Le Niger tourne une page décisive de son histoire minière. En annonçant la mise sur le marché international de l’uranium extrait par la Somaïr, la junte au pouvoir acte définitivement la fin de sa collaboration avec le groupe français Orano. Une décision stratégique, hautement politique, qui redessine les équilibres énergétiques et géopolitiques dans le Sahel.
Souveraineté Revendiquée
Le général Abdourahamane Tiani l’a martelé : Niamey exerce « le droit légitime du Niger de disposer de ses richesses naturelles ». Pour la première fois depuis des décennies, le pays entend vendre librement sa production d’uranium — l’une des plus importantes ressources du territoire — à tout acheteur respectant les règles du marché.
Cette annonce intervient après la nationalisation, en juin, de la Somaïr, filiale d’Orano. L’entreprise française, jusque-là actionnaire majoritaire, a perdu son contrôle opérationnel lorsque la junte lui a retiré son permis d’exploitation. Un geste symbolique fort dans un contexte où Niamey cherche à s’éloigner de son ex-puissance coloniale et à se tourner vers de nouveaux partenaires stratégiques, notamment la Russie ou l’Iran.

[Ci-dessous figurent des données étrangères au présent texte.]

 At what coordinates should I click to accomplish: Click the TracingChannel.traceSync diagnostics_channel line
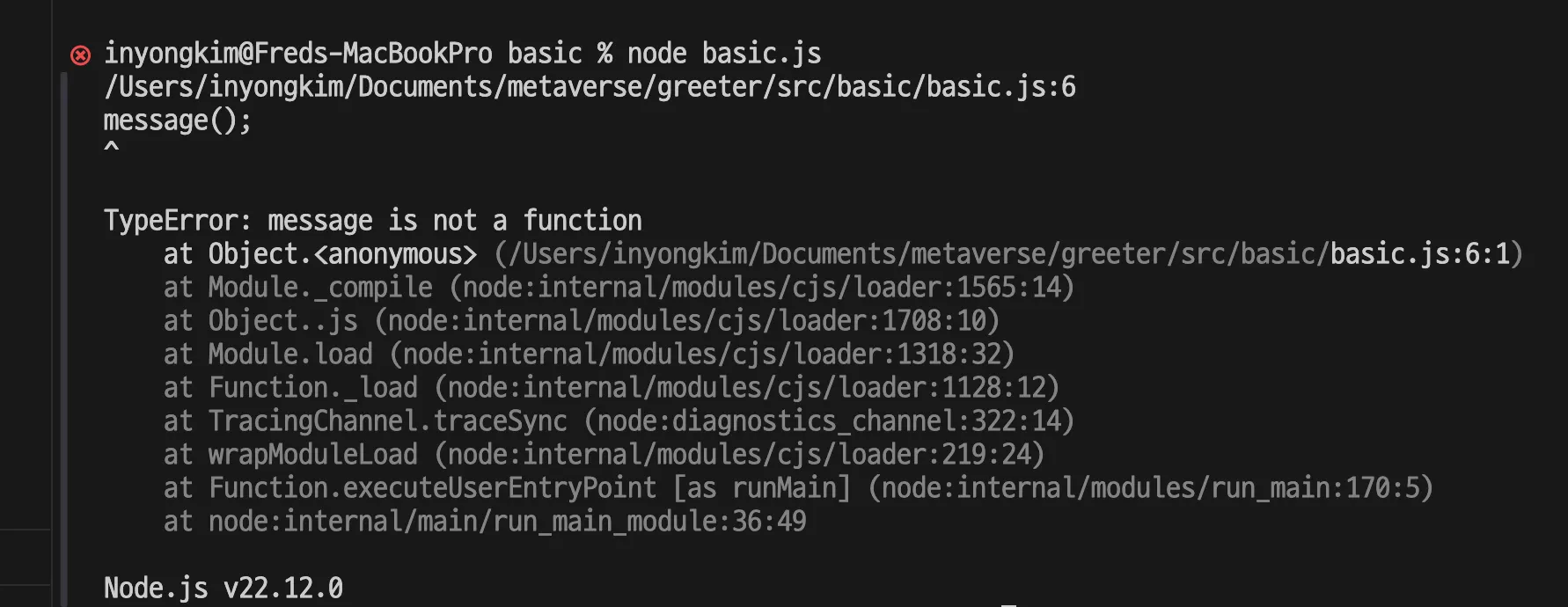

Un actif Stratégique au Cœur des Tensions
Le dossier de l’uranium a cristallisé les relations franco-nigériennes depuis le coup d’État de juillet 2023. Orano avait déjà vu réduire son champ d’action en 2024, lorsque le Niger a bloqué l’accès à la mine d’Imouraren, l’un des plus grands gisements mondiaux, estimé à 200 000 tonnes.
Le bras de fer s’est intensifié avec plusieurs procédures d’arbitrage international engagées par le groupe français. Un tribunal avait même ordonné au Niger de ne pas vendre l’uranium stocké à la Somaïr — environ 1 300 tonnes, pour une valeur estimée à 250 millions d’euros.
Mais Niamey a choisi de passer outre : un convoi de 1 000 tonnes d’uranium aurait quitté récemment la ville minière d’Arlit pour rejoindre le port de Lomé, via le Burkina Faso, selon plusieurs sources médiatiques sahéliennes confirmées par Le Monde.
Une rupture Qui dépasse l’Énergie
L’uranium représente 4,7 % de la production mondiale (chiffres ESA 2021), mais une part essentielle de l’équilibre énergétique européen. Pour le Niger, il constitue une ressource clé dans sa quête d’indépendance économique et diplomatique.
La décision de mettre sa production sur le marché international marque donc un tournant : plus qu’un geste économique, c’est une déclaration de souveraineté qui redéfinit les alliances au Sahel et rebat les cartes dans la compétition mondiale autour des minerais stratégiques.